**Try it**
All of the records are to be reproduced exactly.

==== Data for review

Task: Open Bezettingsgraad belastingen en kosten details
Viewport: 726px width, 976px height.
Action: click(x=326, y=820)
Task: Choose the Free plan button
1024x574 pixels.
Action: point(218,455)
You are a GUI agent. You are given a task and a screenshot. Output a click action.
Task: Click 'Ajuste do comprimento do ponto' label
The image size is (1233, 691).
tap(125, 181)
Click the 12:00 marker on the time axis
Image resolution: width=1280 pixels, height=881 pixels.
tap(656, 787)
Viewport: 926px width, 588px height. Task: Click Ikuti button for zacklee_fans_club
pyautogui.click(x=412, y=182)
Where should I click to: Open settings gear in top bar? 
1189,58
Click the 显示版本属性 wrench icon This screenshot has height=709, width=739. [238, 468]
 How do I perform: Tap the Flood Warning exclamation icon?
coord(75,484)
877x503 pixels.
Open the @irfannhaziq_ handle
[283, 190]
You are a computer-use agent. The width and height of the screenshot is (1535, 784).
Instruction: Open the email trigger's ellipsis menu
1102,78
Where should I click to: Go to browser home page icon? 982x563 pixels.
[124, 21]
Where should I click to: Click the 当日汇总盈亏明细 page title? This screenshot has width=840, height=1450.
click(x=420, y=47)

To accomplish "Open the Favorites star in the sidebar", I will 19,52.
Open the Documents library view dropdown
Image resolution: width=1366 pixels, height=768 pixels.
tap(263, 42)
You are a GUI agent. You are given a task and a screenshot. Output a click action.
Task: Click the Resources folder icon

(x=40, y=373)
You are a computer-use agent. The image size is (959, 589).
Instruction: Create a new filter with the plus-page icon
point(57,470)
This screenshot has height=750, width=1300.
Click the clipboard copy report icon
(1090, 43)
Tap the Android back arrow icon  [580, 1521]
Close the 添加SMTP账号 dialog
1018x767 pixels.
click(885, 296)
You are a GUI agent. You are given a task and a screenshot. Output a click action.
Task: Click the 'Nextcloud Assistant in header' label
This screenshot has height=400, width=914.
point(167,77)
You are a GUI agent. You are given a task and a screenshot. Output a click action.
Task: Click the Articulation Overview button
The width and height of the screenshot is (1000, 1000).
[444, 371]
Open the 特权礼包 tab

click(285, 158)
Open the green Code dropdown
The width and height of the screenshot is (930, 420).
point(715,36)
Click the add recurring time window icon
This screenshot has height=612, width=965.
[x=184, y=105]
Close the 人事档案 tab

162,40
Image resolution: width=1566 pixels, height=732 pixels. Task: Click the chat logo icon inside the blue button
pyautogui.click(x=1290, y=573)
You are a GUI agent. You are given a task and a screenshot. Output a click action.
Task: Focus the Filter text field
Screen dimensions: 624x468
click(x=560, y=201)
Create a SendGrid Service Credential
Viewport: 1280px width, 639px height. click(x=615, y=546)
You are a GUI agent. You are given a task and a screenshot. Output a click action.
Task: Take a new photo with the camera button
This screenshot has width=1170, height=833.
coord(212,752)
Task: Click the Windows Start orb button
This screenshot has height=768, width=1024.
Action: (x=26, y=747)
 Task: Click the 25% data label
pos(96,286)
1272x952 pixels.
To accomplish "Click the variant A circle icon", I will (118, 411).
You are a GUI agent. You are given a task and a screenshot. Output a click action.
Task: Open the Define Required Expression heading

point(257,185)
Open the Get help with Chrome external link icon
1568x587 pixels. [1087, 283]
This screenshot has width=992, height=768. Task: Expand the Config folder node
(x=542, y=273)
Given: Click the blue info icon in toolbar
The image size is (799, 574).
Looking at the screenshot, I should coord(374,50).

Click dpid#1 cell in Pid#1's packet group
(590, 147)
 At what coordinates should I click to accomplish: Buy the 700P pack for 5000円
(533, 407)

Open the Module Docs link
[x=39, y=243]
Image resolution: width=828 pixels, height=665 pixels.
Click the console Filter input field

========

**Exercise output**
Task: Open Bezettingsgraad belastingen en kosten details
Viewport: 726px width, 976px height.
Action: click(x=326, y=820)
Task: Choose the Free plan button
1024x574 pixels.
Action: point(218,455)
You are a GUI agent. You are given a task and a screenshot. Output a click action.
Task: Click 'Ajuste do comprimento do ponto' label
The image size is (1233, 691).
tap(125, 181)
Click the 12:00 marker on the time axis
Image resolution: width=1280 pixels, height=881 pixels.
tap(656, 787)
Viewport: 926px width, 588px height. Task: Click Ikuti button for zacklee_fans_club
pyautogui.click(x=412, y=182)
Where should I click to: Open settings gear in top bar? 
1189,58
Click the 显示版本属性 wrench icon This screenshot has height=709, width=739. [238, 468]
 How do I perform: Tap the Flood Warning exclamation icon?
coord(75,484)
877x503 pixels.
Open the @irfannhaziq_ handle
[283, 190]
You are a computer-use agent. The width and height of the screenshot is (1535, 784).
Instruction: Open the email trigger's ellipsis menu
1102,78
Where should I click to: Go to browser home page icon? 982x563 pixels.
[124, 21]
Where should I click to: Click the 当日汇总盈亏明细 page title? This screenshot has width=840, height=1450.
click(x=420, y=47)

To accomplish "Open the Favorites star in the sidebar", I will 19,52.
Open the Documents library view dropdown
Image resolution: width=1366 pixels, height=768 pixels.
tap(263, 42)
You are a GUI agent. You are given a task and a screenshot. Output a click action.
Task: Click the Resources folder icon

(x=40, y=373)
You are a computer-use agent. The image size is (959, 589).
Instruction: Create a new filter with the plus-page icon
point(57,470)
This screenshot has height=750, width=1300.
Click the clipboard copy report icon
(1090, 43)
Tap the Android back arrow icon  [580, 1521]
Close the 添加SMTP账号 dialog
1018x767 pixels.
click(885, 296)
You are a GUI agent. You are given a task and a screenshot. Output a click action.
Task: Click the 'Nextcloud Assistant in header' label
This screenshot has height=400, width=914.
point(167,77)
You are a GUI agent. You are given a task and a screenshot. Output a click action.
Task: Click the Articulation Overview button
The width and height of the screenshot is (1000, 1000).
[444, 371]
Open the 特权礼包 tab

click(285, 158)
Open the green Code dropdown
The width and height of the screenshot is (930, 420).
point(715,36)
Click the add recurring time window icon
This screenshot has height=612, width=965.
[x=184, y=105]
Close the 人事档案 tab

162,40
Image resolution: width=1566 pixels, height=732 pixels. Task: Click the chat logo icon inside the blue button
pyautogui.click(x=1290, y=573)
You are a GUI agent. You are given a task and a screenshot. Output a click action.
Task: Focus the Filter text field
Screen dimensions: 624x468
click(x=560, y=201)
Create a SendGrid Service Credential
Viewport: 1280px width, 639px height. click(x=615, y=546)
You are a GUI agent. You are given a task and a screenshot. Output a click action.
Task: Take a new photo with the camera button
This screenshot has width=1170, height=833.
coord(212,752)
Task: Click the Windows Start orb button
This screenshot has height=768, width=1024.
Action: (x=26, y=747)
 Task: Click the 25% data label
pos(96,286)
1272x952 pixels.
To accomplish "Click the variant A circle icon", I will (118, 411).
You are a GUI agent. You are given a task and a screenshot. Output a click action.
Task: Open the Define Required Expression heading

point(257,185)
Open the Get help with Chrome external link icon
1568x587 pixels. [1087, 283]
This screenshot has width=992, height=768. Task: Expand the Config folder node
(x=542, y=273)
Given: Click the blue info icon in toolbar
The image size is (799, 574).
Looking at the screenshot, I should coord(374,50).

Click dpid#1 cell in Pid#1's packet group
(590, 147)
 At what coordinates should I click to accomplish: Buy the 700P pack for 5000円
(533, 407)

Open the Module Docs link
[x=39, y=243]
Image resolution: width=828 pixels, height=665 pixels.
Click the console Filter input field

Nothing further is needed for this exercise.